Br J Ind Med. 1992 Dec;49(12):820-5. doi: 10.1136/oem.49.12.820.
Three hundred and eighty one men admitted to hospital for the first time with any psychiatric diagnosis were individually matched for age and year to patients admitted to general hospitals. An occupational history was obtained from 90% of this study group by telephone interview or mail. Exposure to solvents was assessed by three methods, individual rating of each job recorded, application of an exposure matrix based on job title, and assessment of lifetime job histories of selected case-referent pairs. A sample of individual ratings used in the analysis was compared with ratings made by five experts. The panel values tended to be lower but all six sets of ratings correlated well. There was no increased risk of psychiatric illness among subjects exposed to moderate or greater solvent concentrations for at least 10 years (odds ratio (OR) 1.0, 90% confidence interval (90% CI) 0.7-1.4, individual rating; OR 1.1, 90% CI 0.6-2.0, job title matrix; OR 0.9, 90% CI 0.5-1.7, lifetime assessments). At higher exposures the risk was increased--although not to a statistically significant degree--especially for cases with non-psychotic diagnoses (ICD-9 codes 300-316). This negative result, by all three methods of assessment of exposure, contrasted with that from a parallel investigation of cases of organic psychoses and cerebral degeneration.
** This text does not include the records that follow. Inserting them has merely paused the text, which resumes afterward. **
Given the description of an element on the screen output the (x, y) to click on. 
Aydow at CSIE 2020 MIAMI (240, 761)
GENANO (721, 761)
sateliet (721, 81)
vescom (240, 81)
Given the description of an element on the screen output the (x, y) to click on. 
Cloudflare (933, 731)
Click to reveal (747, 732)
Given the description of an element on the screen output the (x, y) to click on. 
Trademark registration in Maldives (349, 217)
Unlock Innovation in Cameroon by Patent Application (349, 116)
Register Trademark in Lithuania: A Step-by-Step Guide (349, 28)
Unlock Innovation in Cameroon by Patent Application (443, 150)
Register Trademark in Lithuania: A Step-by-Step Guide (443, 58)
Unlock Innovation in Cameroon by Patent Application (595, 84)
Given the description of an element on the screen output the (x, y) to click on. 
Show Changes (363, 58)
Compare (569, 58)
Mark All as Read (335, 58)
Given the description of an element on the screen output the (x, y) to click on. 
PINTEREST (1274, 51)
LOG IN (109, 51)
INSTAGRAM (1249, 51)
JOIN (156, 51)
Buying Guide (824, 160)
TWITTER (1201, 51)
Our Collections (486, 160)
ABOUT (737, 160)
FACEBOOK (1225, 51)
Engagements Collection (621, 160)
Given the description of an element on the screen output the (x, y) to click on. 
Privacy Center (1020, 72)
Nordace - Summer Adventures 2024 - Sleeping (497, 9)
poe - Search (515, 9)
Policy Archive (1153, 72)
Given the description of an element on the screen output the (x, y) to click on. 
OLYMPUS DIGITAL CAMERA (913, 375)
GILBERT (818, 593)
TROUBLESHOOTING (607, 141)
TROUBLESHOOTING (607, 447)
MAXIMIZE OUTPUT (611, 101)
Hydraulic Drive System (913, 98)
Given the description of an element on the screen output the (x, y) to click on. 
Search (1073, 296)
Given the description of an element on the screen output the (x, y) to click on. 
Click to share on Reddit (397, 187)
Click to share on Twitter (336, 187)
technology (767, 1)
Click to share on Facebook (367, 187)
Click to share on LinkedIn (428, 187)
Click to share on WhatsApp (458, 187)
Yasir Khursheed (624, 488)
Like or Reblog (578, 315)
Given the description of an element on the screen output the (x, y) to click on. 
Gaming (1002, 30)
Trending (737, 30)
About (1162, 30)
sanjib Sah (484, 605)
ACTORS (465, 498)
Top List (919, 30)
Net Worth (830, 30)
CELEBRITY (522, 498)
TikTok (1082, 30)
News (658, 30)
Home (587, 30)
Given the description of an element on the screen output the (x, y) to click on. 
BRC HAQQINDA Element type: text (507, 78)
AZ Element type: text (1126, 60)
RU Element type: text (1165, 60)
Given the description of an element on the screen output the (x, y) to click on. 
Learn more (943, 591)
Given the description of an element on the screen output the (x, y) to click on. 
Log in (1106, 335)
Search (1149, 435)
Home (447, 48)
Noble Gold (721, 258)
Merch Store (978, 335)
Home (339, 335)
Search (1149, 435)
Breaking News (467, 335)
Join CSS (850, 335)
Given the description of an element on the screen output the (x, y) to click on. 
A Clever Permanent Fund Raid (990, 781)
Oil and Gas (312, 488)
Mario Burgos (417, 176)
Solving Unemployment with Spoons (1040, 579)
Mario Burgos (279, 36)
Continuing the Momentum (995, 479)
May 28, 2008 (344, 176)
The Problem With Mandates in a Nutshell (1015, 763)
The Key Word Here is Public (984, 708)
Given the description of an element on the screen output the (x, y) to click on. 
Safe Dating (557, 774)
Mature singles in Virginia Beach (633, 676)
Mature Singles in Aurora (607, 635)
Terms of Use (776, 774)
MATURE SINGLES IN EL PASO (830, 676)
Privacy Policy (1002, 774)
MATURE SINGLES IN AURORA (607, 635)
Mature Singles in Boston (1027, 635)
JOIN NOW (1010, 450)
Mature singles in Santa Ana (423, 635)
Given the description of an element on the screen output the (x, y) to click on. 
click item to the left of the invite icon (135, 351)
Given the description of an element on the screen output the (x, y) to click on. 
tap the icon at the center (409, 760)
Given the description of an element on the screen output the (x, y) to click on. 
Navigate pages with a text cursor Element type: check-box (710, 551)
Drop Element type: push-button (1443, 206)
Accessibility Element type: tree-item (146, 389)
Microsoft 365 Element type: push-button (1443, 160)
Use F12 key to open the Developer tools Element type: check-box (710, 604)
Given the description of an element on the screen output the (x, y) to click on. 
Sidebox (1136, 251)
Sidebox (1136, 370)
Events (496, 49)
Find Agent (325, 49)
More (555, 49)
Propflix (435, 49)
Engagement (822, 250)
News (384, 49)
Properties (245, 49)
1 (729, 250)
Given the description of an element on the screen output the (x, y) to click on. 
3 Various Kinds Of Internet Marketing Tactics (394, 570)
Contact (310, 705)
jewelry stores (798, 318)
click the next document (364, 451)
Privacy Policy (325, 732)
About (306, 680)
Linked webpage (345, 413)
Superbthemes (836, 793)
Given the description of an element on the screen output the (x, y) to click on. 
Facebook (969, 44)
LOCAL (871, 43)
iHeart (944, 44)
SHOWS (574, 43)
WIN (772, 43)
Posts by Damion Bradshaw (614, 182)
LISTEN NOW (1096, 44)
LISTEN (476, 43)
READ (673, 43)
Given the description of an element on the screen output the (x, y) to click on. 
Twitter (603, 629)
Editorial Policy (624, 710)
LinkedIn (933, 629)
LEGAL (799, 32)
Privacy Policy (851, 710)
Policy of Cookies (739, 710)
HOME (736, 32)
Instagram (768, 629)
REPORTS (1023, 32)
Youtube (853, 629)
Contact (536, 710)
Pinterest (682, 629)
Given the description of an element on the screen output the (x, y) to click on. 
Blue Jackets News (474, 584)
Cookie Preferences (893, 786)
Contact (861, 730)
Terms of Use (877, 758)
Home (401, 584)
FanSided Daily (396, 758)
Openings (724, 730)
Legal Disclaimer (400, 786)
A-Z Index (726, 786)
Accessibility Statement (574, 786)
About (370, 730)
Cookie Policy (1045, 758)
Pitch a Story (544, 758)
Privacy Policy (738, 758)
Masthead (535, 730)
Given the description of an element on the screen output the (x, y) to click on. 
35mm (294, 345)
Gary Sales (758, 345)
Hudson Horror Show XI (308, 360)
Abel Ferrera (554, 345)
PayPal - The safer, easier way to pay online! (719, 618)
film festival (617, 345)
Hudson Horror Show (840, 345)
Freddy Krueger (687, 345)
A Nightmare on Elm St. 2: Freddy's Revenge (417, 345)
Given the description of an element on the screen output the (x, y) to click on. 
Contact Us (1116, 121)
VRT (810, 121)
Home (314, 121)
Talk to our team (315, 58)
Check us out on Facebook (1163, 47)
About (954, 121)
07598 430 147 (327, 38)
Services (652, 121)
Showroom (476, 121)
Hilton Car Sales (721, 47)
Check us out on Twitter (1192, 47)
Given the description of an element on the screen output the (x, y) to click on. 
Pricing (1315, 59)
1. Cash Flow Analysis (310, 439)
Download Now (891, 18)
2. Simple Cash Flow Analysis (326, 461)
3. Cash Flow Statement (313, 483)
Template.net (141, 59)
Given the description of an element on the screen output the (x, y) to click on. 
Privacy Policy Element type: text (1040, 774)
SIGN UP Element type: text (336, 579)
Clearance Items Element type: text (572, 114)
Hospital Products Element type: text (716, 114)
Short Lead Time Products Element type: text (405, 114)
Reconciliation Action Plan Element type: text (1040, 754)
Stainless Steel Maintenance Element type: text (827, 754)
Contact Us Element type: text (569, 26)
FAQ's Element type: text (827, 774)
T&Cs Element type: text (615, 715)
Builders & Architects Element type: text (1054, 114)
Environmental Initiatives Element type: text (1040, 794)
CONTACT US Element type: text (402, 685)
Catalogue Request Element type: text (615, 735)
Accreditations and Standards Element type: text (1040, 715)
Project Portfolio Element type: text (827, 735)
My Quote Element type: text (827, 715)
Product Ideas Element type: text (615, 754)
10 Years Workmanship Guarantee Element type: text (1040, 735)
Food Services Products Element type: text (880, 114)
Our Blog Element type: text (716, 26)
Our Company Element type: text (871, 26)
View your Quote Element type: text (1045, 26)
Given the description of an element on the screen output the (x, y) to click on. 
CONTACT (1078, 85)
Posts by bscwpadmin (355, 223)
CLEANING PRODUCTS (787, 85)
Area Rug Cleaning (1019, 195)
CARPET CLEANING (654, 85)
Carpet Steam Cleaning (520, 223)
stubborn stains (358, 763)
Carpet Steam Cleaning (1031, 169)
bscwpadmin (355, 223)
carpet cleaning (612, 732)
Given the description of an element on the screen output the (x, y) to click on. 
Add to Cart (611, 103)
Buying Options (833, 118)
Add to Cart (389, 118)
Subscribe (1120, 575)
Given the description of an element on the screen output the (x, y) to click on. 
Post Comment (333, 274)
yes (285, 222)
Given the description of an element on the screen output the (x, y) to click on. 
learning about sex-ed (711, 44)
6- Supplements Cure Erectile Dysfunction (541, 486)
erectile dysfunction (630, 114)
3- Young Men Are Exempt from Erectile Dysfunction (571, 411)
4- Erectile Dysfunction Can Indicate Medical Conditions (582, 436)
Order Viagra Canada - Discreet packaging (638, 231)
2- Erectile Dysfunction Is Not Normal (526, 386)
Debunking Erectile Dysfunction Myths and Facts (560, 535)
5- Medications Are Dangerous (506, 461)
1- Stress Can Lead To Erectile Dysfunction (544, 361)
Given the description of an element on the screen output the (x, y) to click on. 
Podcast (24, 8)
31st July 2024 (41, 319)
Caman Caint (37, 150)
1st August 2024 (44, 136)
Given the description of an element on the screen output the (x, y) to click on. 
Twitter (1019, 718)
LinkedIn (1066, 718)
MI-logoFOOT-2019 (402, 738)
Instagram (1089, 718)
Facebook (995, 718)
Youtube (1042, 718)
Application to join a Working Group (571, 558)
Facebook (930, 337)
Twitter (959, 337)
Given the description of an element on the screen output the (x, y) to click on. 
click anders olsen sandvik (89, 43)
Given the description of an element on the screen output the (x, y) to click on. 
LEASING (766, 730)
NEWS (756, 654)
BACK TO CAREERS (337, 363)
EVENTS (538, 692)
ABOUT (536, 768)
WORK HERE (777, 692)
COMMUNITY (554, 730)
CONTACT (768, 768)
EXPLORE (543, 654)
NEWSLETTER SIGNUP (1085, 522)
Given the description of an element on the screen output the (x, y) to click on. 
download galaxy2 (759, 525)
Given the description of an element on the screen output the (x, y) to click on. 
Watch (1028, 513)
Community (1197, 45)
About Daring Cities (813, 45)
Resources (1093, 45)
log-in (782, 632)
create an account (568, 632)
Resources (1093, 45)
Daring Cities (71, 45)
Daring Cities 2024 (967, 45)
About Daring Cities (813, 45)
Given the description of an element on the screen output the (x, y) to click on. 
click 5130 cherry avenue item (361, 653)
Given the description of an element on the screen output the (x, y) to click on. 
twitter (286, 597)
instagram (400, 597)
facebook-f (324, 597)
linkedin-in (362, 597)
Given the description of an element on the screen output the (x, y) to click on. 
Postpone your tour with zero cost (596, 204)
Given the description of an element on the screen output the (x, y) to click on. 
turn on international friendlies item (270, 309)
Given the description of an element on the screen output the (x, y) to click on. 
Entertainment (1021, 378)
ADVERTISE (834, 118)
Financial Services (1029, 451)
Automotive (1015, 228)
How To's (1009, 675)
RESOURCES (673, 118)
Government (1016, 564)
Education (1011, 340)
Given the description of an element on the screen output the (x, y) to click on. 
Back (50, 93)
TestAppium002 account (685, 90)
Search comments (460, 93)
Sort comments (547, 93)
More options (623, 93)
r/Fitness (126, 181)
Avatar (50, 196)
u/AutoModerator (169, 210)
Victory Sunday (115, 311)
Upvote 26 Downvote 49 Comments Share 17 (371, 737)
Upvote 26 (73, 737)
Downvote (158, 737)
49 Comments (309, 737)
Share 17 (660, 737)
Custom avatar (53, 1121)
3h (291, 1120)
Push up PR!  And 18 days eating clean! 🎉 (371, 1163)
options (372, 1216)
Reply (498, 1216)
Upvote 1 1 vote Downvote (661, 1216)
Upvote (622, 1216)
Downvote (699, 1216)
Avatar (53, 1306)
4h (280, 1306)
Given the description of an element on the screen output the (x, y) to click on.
首次因任何精神疾病诊断入院的381名男性,在年龄和年份上与综合医院的患者进行了个体匹配。通过电话访谈或邮件,从该研究组90%的患者处获取了职业史。通过三种方法评估溶剂暴露情况:记录每份工作的个体评级、应用基于职位名称的暴露矩阵以及评估选定病例对照对的终生工作经历。将分析中使用的个体评级样本与五位专家的评级进行了比较。专家小组的评级往往较低,但所有六组评级的相关性都很好。在至少10年接触中度或更高溶剂浓度的受试者中,精神疾病风险没有增加(优势比(OR)为1.0,90%置信区间(90%CI)为0.7 - 1.4,个体评级;OR为1.1,90%CI为0.6 - 2.0,职位名称矩阵;OR为0.9,90%CI为0.5 - 1.7,终生评估)。在更高的暴露水平下,风险有所增加——尽管未达到统计学显著程度——尤其是对于非精神病性诊断(国际疾病分类第九版代码300 - 316)的病例。通过所有三种暴露评估方法得出的这一阴性结果,与对器质性精神病和脑变性病例的平行调查结果形成对比。